Education curriculum to be piloted in May forges disproportionate emphasis on competition

The education curriculum to be piloted in May has sparked concerns and conspicuously missing in its tenets is the competition factor. The curriculum adopts formative evaluation system and ditches the former summative method thus forging disproportionate emphasis on competition.

Formative evaluation is designed to help students identify their skills. It helps faculties identify and solve problematic areas to students. Otherwise, it scraps national exams and is insistent on Continuous Assessment Tests (CAT).

Transition and advancement to its levels are based on gauging students’ abilities and competence. Bearing that different teachers have dynamic and varied judging abilities, the country risks ending up with half-baked graduates.
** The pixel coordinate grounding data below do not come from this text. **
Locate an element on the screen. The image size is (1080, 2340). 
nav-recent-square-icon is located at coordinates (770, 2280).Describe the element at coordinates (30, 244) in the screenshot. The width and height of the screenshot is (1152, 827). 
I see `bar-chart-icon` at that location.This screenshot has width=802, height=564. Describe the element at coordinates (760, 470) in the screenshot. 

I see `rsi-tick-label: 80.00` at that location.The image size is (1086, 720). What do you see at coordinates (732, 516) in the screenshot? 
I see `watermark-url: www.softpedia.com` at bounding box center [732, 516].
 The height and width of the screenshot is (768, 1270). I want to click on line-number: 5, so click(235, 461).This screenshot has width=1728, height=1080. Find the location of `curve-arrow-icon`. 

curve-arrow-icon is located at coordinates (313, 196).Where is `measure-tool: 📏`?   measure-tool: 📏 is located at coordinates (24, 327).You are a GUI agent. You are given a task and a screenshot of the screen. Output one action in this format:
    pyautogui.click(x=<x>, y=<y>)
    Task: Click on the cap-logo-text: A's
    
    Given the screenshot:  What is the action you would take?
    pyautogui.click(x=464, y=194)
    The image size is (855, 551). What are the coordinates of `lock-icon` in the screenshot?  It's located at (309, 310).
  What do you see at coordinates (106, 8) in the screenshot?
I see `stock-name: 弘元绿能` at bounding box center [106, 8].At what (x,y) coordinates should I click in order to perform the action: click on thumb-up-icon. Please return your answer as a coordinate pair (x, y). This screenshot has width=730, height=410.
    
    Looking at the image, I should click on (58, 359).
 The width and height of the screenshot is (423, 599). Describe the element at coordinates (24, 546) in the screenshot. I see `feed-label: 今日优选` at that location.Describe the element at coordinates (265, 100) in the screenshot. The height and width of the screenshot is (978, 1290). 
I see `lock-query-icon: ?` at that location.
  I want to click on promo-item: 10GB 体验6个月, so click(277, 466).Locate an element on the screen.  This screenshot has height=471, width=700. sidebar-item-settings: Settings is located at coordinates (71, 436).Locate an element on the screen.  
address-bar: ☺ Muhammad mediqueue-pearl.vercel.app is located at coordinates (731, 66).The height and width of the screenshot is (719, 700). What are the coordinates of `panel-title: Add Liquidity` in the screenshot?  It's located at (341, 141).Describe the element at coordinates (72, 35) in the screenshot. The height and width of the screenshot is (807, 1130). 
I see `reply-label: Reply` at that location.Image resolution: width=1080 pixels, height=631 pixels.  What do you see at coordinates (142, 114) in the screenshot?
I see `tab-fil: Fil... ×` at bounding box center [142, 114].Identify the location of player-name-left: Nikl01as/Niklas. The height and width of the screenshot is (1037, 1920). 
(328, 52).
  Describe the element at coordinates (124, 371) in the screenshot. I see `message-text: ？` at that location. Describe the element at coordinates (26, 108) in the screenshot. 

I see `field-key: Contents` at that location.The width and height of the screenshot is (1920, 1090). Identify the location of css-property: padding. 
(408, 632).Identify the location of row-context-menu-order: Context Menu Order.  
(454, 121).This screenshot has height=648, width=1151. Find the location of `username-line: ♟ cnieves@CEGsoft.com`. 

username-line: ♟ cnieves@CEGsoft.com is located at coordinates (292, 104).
Summative evaluation enhances competition as it involves comparison against some standards. It measures the mastery of learning standards by both students and teachers. Administering of national exams keeps teachers on toes for fear of attaining undesirable grades.

CATs are not often a good way of testing content mastery because once a test on a unit is done it is never reviewed at any other stage of learning. KCSE, for instance, covers all topics from Form One to Four making students revisit almost every unit taught.

End year exams and others in summative evaluation are superfluous when it comes to content mastery than CATs. Introduction of a new curriculum is a weighty matter and the ministry should not be in a rush to roll it out for political expediency.